Following the doxology of the Our Father the priest extends to those gathered “the peace of the Lord.” Over and over in the Gospels we see Christ extend peace to those who come to him. Regardless of whether they were doing so out of a desire for healing, reconciliation, or forgiveness, the peace of Christ is always extended. Now as we prepare to literally come to Jesus (in the communion line), so as to receive his Body and Blood, we too become recipients of this unexpected, yet wholly necessary, grace. We are reconciled to God so that we might receive and be received in relationship with him. By then sharing the Sign of Peace with one another, this is extended to our neighbors as well. God calls us not only to love him with all our hearts, but to also love our neighbor as ourselves. Sharing in the peace of Christ serves is also a foretaste of the eschatological peace of Heaven. Within the Communion of Saints there is no strife, no animosity, no conflict. When we strive to be completely united with Christ we must also make His Kingdom known in our relationships with one another.

As a kid the parts of the Mass that I really liked were the times we got to do something. Singing along (with everything but the psalm because I could never remember the refrain), holding hands at the Our Father, and especially milling about during the Sign of Peace were always real highlights of any Sunday. Given how little attention I was paying, the sudden social hour that would break out right before communion was always welcome. At the time, it had little significance for me other than providing space for a weekly hand crushing battle with my brothers. It can seem silly but I think there is almost no better image that captures the gravity of misunderstanding the Sign of Peace then a war between brothers. Without realizing it, we were creating animosity and opposition while being called with those around us to reconcile our differences.

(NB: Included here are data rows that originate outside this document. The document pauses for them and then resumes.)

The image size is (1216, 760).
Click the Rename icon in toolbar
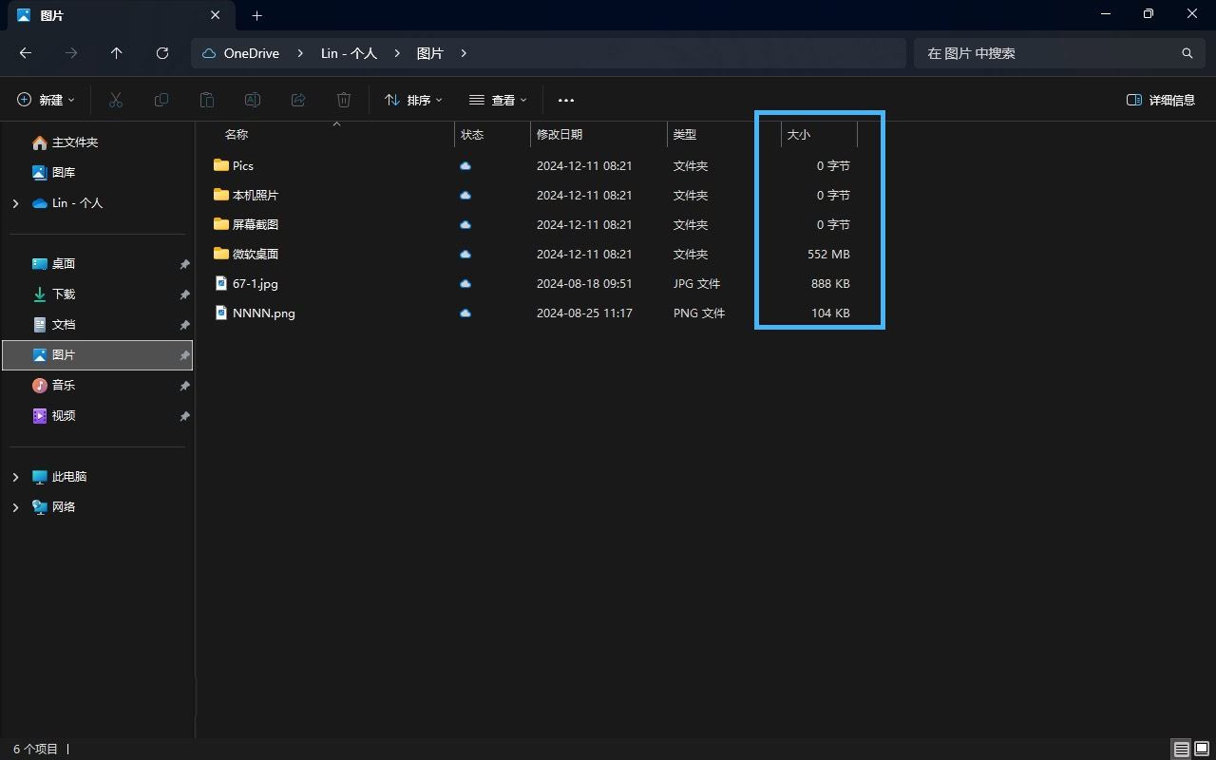pyautogui.click(x=253, y=100)
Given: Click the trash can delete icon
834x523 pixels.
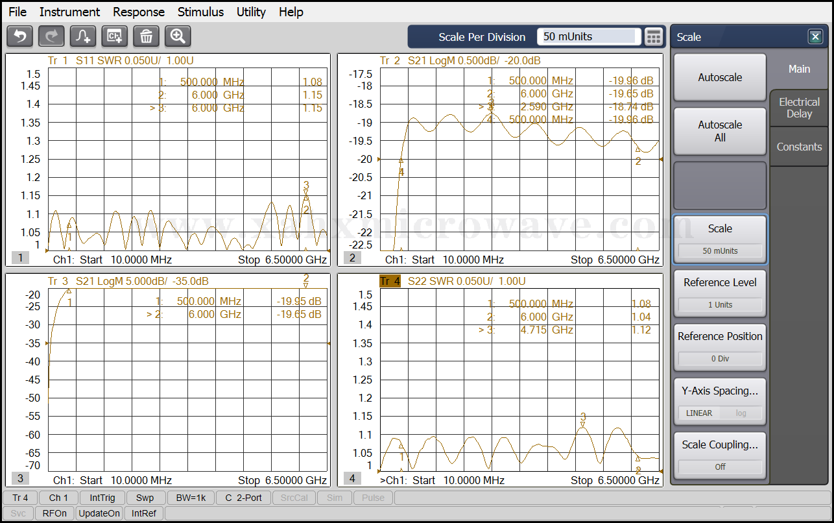Looking at the screenshot, I should click(x=147, y=36).
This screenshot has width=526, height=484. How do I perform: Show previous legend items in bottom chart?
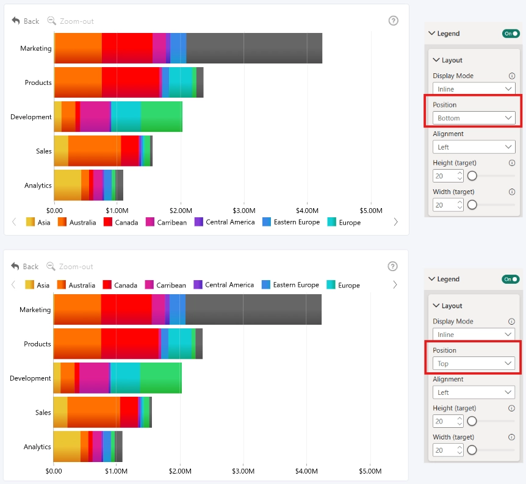[x=13, y=285]
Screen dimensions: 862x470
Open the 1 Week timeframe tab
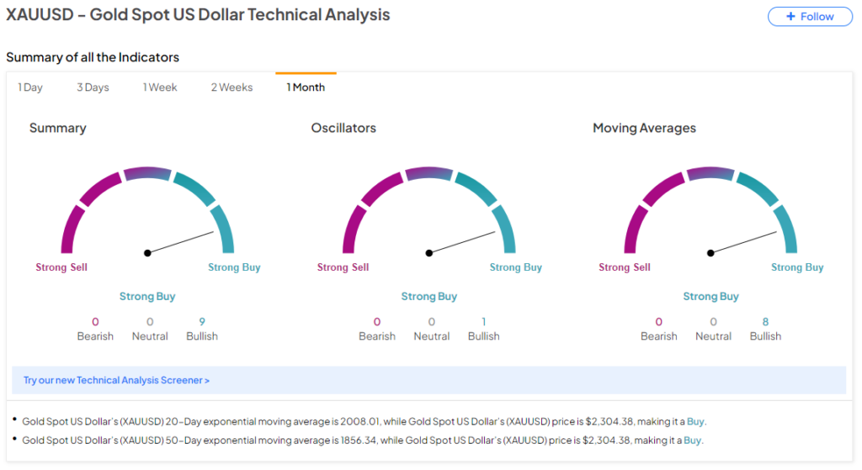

When the meaning of our liturgy is lost, what was once praxis devolves quickly into a routine practice and very easily can lose all meaning. Hopefully you’re not still engaged in such weekly gladiatorial bouts, but I think the Sign of Peace does stand as an invitation for all of us to reflect on where God is really calling us and what personal grudges and trespasses we have failed to set aside in our efforts to accept that call. Looking both to the community gathered in the pews around us and to the eschatological banquet feast of Heaven, the Sign of Peace reminds us to rejoice in our companions and join hands as we walk joyfully to the Lord.

Timothy J. Kenney is a 2014 graduate of the University Notre Dame with a Bachelor of Arts in Theology and History. He now lives in Boston, MA with his wife and daughter where he is pursuing a Master of Theological Studies at the Boston College School of Theology and Ministry.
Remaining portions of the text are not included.